Perea also chowed down on the utility’s tab to the tune of $109.57 at Palmieri Restaurant, which features “the best Italian cuisine in Brentwood,” according to its website. Jennifer Beall, staffer for Orange County Republican assemblyman Bill Brough, was more cowboy-minded, picking up a $125 ticket to the Rancho Mission Viejo rodeo on August 22.


Ex-SDG&E PR staffer Rachel Laing, a self-employed influence peddler who once worked as a media handler for Republican mayor Jerry Sanders, is taking cash from the taxpayers again. According to her third quarter lobbying report, the onetime Union-Tribune reporter’s Laing Strategic Communications took in $4500 from Civic San Diego, the city’s urban development arm, for “communications and stakeholder outreach services.” In August, she kicked in $700 to the mayoral re-election fund of the GOP’s Kevin Faulconer.

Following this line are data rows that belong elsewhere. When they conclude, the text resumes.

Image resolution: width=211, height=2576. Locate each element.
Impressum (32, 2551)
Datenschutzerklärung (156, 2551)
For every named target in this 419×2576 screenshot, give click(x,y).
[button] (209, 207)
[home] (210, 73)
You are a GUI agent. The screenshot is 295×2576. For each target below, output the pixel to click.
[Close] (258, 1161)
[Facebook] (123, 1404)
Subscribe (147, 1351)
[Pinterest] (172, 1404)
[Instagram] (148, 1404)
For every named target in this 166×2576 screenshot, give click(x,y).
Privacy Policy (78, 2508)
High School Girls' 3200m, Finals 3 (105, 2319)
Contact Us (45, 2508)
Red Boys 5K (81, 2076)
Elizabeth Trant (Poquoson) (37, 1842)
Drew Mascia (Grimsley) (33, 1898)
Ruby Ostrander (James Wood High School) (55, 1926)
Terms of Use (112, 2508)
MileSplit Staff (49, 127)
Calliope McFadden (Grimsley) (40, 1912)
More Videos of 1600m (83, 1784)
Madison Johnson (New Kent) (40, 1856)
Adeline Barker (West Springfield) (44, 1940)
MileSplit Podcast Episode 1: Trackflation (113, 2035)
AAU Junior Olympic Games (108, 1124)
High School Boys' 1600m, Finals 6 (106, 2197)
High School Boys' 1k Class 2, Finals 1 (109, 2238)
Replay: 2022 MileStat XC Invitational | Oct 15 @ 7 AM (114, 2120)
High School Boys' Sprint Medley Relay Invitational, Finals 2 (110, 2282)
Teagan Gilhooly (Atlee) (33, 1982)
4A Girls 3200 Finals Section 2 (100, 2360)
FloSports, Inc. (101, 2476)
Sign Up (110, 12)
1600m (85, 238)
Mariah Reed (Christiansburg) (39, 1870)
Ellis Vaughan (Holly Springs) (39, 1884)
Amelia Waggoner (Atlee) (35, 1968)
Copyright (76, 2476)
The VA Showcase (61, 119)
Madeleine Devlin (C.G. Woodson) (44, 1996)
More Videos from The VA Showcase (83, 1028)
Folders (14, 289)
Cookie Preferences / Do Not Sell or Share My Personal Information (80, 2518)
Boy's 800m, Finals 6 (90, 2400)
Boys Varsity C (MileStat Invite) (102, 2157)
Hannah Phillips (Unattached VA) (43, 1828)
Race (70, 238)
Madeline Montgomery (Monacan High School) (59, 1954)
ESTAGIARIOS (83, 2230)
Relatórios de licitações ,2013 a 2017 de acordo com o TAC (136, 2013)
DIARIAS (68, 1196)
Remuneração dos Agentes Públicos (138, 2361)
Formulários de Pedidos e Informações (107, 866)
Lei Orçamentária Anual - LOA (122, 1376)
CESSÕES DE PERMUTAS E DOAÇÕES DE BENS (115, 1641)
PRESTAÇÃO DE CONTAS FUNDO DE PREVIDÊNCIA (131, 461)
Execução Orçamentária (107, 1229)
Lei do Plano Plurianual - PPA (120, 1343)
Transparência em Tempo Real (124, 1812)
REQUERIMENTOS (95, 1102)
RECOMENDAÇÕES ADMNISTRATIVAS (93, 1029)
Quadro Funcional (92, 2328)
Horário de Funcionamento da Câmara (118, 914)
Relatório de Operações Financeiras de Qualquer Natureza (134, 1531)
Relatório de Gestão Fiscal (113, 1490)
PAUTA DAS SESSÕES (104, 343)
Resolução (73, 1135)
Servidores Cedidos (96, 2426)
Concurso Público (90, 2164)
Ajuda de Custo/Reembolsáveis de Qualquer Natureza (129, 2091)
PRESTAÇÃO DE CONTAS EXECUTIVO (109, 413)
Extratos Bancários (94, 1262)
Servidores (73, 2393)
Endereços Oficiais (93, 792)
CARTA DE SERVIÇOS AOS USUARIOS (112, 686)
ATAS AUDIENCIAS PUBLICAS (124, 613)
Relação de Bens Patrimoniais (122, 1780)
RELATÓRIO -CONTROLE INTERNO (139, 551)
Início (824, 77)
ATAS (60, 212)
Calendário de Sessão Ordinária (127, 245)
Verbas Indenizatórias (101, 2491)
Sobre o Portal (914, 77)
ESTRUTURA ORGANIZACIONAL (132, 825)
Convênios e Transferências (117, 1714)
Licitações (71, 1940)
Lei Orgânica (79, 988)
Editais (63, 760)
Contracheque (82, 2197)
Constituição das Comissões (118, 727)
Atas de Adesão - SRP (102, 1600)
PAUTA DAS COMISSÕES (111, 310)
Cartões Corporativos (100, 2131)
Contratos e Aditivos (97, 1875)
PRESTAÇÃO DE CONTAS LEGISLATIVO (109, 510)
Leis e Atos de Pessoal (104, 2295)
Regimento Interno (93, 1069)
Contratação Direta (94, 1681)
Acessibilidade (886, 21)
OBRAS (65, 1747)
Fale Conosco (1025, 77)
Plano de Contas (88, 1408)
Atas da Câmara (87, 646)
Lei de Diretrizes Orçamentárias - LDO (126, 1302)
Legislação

Lobbyist and ex-Democratic city councilman Tony Young, who is president of Faulconer’s One San Diego anti-poverty nonprofit, did well for himself this summer, according to his quarterly filing. Ygrene, a home solar-power financing outfit, paid Young’s company Civic Link Strategies $11,000 to get the city council to pass an ordinance “to include the city in a state-wide energy financing program.” He got $7000 from Zirx, an on-demand computerized car parking service. SDG&E forked over $15,000 for lobbying regarding a “climate action plan,” and the Otay Water District paid him $9000 to fight the city’s proposed rate hike for its recycled water.